Vladimir Padwa (February 8, 1900 – April 28, 1981) was an American pianist, composer, and educator.

==Biography==
He was born at the Krivyakino Estate in the Russian Empire (now part of Voskresensk), the son of Mikhail and Maria (Schneidmann) Padwa. He was raised in Estonia, then a territory of Imperial Russia, and he received Estonian citizenship in 1918, when Estonia became an independent country. He married Alexandra Niedas of Tallinn in 1927. The couple resided in London and Berlin before coming to the United States in 1932. Their daughter Tatiana was born in 1933. The family settled in New York City and later lived in Woodstock, New York, from 1935 to 1946. Padwa and Alexandra divorced in 1946, and he married Natalie Joy Lozier (1926–1986)) on 18 December 1947 in Stamford, Connecticut. Their son Thomas was born in 1953. Padwa became a U.S. citizen in 1948, and from that year made his home in New York City.

==Career==
He was educated at the conservatories of St. Petersburg, Berlin, and Leipzig, receiving the Matura degree from Leipzig in 1924. In 1917, at the age of 17, he was also co-founder of the State Conservatory of Music in Tallinn, Estonia.

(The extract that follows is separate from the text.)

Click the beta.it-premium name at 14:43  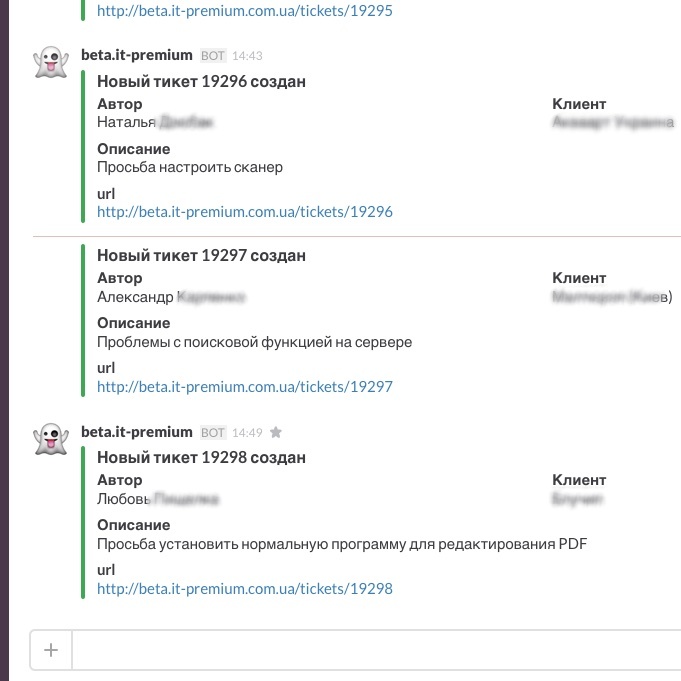point(136,55)
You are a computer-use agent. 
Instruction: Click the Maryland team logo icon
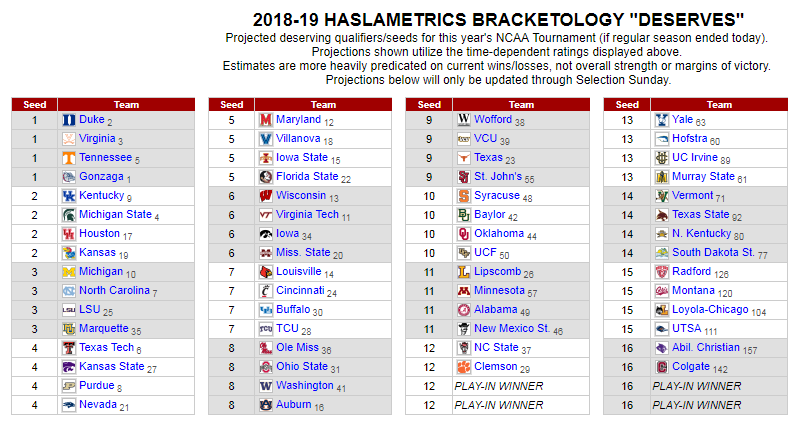coord(265,120)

He was the last pupil of Ferruccio Busoni in Berlin and then studied with Busoni’s master pupil Michael Zadora. He gave concerts throughout Europe, and in collaboration with the Neo-Bechstein company, he was director of and a performer in the first broadcast of all-electronic music from Berlin, in 1932. Padwa’s collaboration with Bechstein resulted in 1932 in a six-month contract with Radio-Keith Orpheum (RKO) and the Radio City Theaters to perform in America on the Bechstein electric piano as part of the Inaugural Roxy radio broadcast from Radio City Music Hall in New York City on November 13, 1932. Before ending his contract in 1933, he performed regularly in radio broadcasts and gave the first live solo piano broadcast of electronic music in the U.S.

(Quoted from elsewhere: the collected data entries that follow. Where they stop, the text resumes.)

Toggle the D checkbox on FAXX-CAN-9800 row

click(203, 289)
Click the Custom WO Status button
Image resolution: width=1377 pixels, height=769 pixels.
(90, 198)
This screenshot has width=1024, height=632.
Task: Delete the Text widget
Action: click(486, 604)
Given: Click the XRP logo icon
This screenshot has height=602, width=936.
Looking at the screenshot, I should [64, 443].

His concert career included a seven-year association as accompanist to violinist Mischa Elman, with whom he made four successful world tours to five continents from 1934 to 1940. In the 1930s and 1940s Padwa also participated in the Maverick Concert Hall music series in Woodstock, New York. In 1940 he was musical director of the Woodstock Playhouse Concerts.

In 1941, along with pianists Adam Garner, Frank Mittler, and Edward Edson, he founded the nationally acclaimed First Piano Quartet. The FPQ was heard regularly on radio and recorded for RCA Victor.

He became a professor of music at the New York College of Music in 1948, and he was named chairman of the piano department in 1967. In 1968, the College of Music merged with New York University, where he became an associate professor of music education. After 1948 he spent his summers composing at the Vermont Toy Farm in Essex Junction, Vermont.

In 1958 he was made an honorary member of the Accademia Internazionale Di Roma.

During the 1960s and 1970s he was an adjudicator for the New Brunswick Competitive Festival of Music and Quebec Music Festivals, for whom he was commissioned to write piano pieces to be used in sight reading competitions.

Thiel College awarded him an honorary doctorate in music in 1978.

He composed music for a wide range of instruments and was a member of the American Society of Composers, Authors and Publishers, from which he received the Standard Panel Awards annually from 1968 to 1980.

Padwa maintained a full teaching and performing schedule to the end of his life.

A collection of his music and papers is maintained at the music library of the Peabody Institute of the Johns Hopkins University in Baltimore, Maryland, in the United States.